==== Document passage

7.  Tom Waits : Make it Rain

This song is so quintessentially Tom Waits, at times it might almost seem like a joke. Those sounds, that voice, at first it seems just like another Waits song. But then you hear those drums. The way they almost immediately start to rush, but then suddenly slow down and drag behind the beat, only to start the cycle all over again. It leaves the listener completely off balance — it feels like the sound of bellows stoking a huge fire of an unknown, ungodly purpose — which just opens you up to receive Waits' completely unique approach to music. Just listen to those lyrics, how they're simultaneously biblically grandiose and deeply personal, yet still leave room for you to project your own meaning onto a lot of them. It's a balancing act, fitting since it often seems like Waits would be most at home as the leader of some warped traveling circus. He's a man of many tricks, many of which I'm sure we've never seen, and even more we never will. But those we do see, the ones that his jaw-dropping catalogue have revealed to us have been employed so skillfully and with such unique style that they'll likely never be replicated anywhere else. Step right up! Step right up! See the last completely unique musician! He won't be around forever.

8.  Aesop Rock : Commencement at the Obedience Academy

It was pretty cool last year when that list of rappers with the largest vocabularies came out. It was no surprise either to find Aesop Rock at the top of that list; he's been making some of the most verbally dexterous hip-hop for almost 20 years now. True, it takes more than a big vocabulary to make a great rapper, but going back through his catalogue (as I've been known to do on a surprisingly regular basis) it seems like Aesop has been one of the best rappers around since the day he stepped onto the scene. Just listen to the rapid fire lyrics of "Commencement at the Obedience Academy." Unless you've got the lyrics right in front of you, you're going to need to listen a few times just to figure out what he's saying. Once you've got the words, you have to decode them, not just to find out what he means with each line, but to figure out what his word choice says about that meaning, and how the song fits into the larger theme of the album it's on. It's going to take a while before you start to appreciate the science fiction and horror fantasy paranoia mixed with lyrics about farming (or are they about family?), religion, systems, institutions, and American history that pop up on "Commencement at the Obedience Academy," and this is before you even get to all the personal references Aesop's been know to throw into his songs that keep them shrouded in a level of mystery to all but his closest friends. It's a lot of work for the listener, something that requires real effort on their part. So just imagine how much work it is for the artist, how much time and energy he puts into constructing these little puzzle boxes. Musicians simply don't do this kind of work, especially in this economic climate. But it's exactly that attention to detail, that clear respect for craft and style that makes Aesop's music so compelling, so urgent, that to turn away from it is almost a disservice to yourself as a fan of music. Don't balk at the challenge of an Aesop Rock record. Put the time in and you'll be rewarded 100 times over.

========
==== Dataset content

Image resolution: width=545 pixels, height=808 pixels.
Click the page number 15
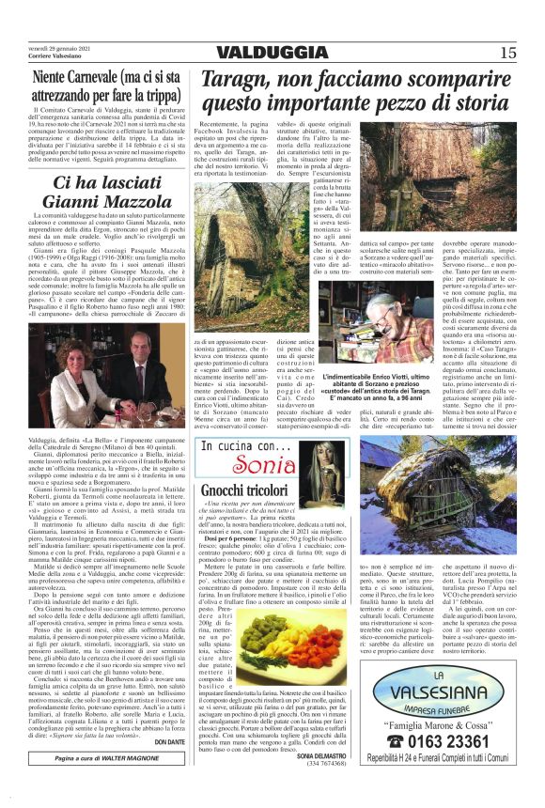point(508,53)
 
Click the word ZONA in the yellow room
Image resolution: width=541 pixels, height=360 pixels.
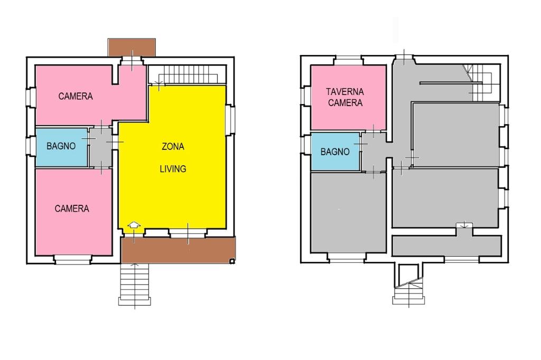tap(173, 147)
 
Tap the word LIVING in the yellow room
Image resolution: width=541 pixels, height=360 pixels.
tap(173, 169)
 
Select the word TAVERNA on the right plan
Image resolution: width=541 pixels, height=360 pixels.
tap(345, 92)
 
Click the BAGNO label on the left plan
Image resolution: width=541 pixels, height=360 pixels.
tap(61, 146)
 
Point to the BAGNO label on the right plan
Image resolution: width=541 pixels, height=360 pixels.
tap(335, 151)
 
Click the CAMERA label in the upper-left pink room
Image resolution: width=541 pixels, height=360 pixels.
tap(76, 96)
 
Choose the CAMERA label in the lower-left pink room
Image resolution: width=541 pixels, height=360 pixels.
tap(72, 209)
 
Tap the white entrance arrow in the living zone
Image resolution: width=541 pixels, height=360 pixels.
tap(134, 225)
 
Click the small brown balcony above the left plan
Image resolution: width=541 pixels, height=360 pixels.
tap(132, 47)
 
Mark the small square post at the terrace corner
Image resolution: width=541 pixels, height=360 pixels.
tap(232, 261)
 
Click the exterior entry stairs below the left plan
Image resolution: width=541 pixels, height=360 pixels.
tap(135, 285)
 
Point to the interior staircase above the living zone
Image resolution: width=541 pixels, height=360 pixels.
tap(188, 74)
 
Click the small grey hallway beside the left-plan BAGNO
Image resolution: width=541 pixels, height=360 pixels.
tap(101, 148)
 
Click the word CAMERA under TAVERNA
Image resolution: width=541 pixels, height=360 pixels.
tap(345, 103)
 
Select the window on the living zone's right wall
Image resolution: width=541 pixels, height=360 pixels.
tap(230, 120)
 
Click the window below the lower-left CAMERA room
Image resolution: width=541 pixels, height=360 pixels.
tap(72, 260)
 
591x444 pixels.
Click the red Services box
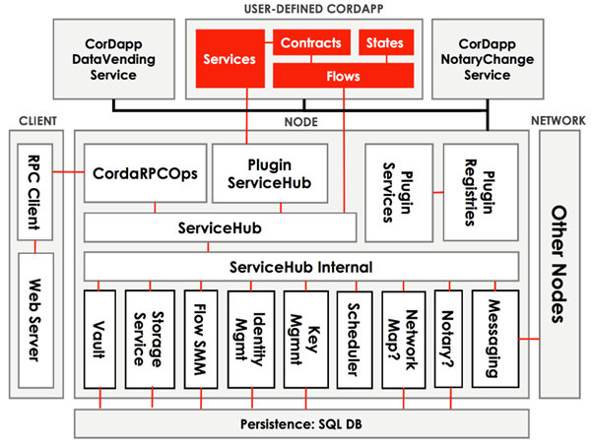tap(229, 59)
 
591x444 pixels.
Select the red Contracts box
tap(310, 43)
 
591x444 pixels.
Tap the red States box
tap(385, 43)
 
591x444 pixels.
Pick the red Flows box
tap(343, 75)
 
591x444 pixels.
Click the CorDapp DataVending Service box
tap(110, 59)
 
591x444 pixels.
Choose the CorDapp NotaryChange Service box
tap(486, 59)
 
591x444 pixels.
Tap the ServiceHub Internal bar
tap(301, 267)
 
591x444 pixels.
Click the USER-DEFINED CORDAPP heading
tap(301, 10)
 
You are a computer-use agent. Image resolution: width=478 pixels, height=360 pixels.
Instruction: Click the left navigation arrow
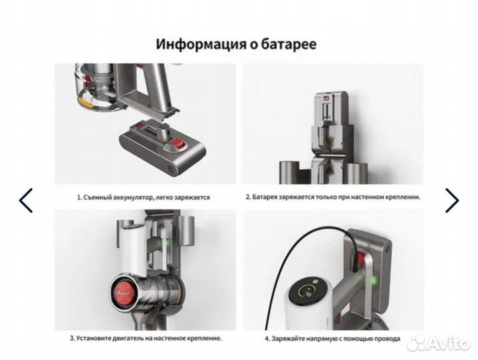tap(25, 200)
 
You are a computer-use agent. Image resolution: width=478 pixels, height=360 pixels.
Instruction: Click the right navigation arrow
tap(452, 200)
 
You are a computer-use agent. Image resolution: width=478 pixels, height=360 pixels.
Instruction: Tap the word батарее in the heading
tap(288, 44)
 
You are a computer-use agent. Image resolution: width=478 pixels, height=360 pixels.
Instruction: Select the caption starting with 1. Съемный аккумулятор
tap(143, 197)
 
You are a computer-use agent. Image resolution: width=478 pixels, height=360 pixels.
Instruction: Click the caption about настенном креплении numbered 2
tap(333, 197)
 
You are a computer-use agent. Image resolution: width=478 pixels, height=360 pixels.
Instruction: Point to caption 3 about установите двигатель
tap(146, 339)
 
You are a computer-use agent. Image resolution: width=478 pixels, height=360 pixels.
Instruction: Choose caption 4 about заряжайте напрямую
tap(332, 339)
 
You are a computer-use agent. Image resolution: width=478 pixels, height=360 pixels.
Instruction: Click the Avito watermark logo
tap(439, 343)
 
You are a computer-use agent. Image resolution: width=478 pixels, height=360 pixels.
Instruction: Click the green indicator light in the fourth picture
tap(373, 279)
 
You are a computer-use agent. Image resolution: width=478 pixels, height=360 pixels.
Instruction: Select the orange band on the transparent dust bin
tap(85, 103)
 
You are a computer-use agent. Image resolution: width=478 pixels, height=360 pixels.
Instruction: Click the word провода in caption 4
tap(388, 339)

========

What is asked: From the music review, list the subjects named in the phrase that begins "lyrics about farming," leaving out the question in parentheses. The records have no part in this.

The result:
- farming
- religion
- systems
- institutions
- American history